4. What has been the most amazing part of your journey through sobriety so far?
There have been so many wonderful moments. I feel like all the great things that have happened in
my life have been since I got sober- getting married, traveling the world playing music, seeing all the
art I’d only ever seen in books, making albums.. Using provided me with a very limited view of the
world but recovery has expanded that view by putting me back in contact with human beings! Every
day can be an adventure if I can keep an open mind and remember to be grateful.
5. Now that you are clean and sober, do you look at people differently? Like, do you have more tolerance?

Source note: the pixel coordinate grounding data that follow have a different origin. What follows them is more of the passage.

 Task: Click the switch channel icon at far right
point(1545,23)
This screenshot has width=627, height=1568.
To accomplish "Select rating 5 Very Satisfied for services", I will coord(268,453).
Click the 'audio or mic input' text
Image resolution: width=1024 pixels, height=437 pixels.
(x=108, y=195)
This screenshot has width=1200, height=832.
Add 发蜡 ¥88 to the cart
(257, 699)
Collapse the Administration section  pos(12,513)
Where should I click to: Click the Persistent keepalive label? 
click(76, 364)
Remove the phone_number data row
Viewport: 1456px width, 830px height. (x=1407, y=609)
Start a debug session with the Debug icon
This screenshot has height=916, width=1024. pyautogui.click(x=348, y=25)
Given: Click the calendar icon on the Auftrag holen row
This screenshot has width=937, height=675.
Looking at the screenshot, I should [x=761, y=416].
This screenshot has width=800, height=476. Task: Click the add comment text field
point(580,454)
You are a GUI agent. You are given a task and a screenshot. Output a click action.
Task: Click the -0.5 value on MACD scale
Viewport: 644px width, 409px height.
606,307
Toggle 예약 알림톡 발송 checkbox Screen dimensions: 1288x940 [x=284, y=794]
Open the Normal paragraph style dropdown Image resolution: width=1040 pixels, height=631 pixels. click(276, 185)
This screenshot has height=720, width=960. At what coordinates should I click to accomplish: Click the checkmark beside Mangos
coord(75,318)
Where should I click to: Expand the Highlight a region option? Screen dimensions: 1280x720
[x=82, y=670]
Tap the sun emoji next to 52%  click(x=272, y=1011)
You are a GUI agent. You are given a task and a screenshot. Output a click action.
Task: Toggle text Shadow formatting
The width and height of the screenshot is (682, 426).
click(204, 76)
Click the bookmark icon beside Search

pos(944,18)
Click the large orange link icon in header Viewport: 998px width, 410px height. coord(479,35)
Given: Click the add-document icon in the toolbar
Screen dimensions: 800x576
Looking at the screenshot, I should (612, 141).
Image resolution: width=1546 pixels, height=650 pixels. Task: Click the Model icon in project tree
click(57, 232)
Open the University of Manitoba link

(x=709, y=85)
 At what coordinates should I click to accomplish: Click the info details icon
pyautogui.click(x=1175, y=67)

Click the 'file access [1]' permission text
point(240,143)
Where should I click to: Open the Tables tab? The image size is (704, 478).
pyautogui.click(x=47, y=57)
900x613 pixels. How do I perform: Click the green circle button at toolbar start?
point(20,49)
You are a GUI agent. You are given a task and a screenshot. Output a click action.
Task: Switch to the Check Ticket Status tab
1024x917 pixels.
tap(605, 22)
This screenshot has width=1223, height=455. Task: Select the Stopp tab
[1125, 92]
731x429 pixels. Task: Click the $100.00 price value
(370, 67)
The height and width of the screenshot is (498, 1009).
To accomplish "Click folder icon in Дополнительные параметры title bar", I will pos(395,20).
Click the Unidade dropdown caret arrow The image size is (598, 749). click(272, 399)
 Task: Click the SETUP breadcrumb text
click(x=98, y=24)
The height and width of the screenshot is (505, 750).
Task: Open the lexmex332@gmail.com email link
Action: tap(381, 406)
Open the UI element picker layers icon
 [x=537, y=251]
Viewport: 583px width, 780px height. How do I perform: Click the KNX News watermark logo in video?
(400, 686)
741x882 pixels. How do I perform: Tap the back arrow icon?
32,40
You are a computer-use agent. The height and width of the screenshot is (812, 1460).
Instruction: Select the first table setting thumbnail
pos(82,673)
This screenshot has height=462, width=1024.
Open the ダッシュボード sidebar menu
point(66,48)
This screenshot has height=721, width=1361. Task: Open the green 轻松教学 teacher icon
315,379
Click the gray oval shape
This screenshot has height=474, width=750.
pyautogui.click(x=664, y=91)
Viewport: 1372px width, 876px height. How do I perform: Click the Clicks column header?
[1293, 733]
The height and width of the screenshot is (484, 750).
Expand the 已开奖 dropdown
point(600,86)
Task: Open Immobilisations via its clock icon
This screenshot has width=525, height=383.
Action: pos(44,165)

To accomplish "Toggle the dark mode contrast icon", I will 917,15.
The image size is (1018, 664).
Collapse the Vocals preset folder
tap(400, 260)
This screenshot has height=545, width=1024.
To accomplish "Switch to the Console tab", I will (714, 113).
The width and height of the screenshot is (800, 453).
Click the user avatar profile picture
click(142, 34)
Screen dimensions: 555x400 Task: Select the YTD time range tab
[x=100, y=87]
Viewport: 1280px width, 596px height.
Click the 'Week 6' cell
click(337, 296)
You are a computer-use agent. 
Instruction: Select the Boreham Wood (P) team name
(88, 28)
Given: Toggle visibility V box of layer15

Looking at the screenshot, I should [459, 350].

I really had to learn how to deal with people again because I was just so used to being loaded all the
time and that had been my point of reference for so long! I think I’m more tolerant these days simply
because I feel more a ‘part of’, but it’s still a challenge (especially on the freeway!) 6. I actually love driving on little country roads, it helps me reconnect with my Higher Power and regroup when life keeps being life. How do you relax these days?
I meditate, I read (for entertainment as well as for inspiration). I have 2 cats and a dog and I find
them to be a great source of relaxation! ( I never had pets growing up so it’s still a novelty for me). As
I said, I love art so going to museums and galleries is something I love to do.
7. Tell me about the song, “Bringing my Past Back (But Not To Haunt Me).
This is really a song about the ‘steps’ and the work that’s asked of me if I really want to get the most
that recovery has to offer. Sometimes that work is tough- messy and painful but if I’m prepared to do
it (and I never have to do it alone) I’ve discovered that the benefits are incredible. The trick is, that I
have to keep doing it if I want to experience growth.. 8. Did you ever think that you’d be living the dream today? Getting to do what you love?
I don’t know what I thought when I was in active addiction! Mostly “getting, using and finding ways to
get more”. I always thought that I had the wrong life, that it, “wasn’t supposed to be like this”…my
fear was that I would die from my using. Every day surprises me!
9. Do you have any words of advice or wisdom for addicts and alcoholics still struggling with addiction?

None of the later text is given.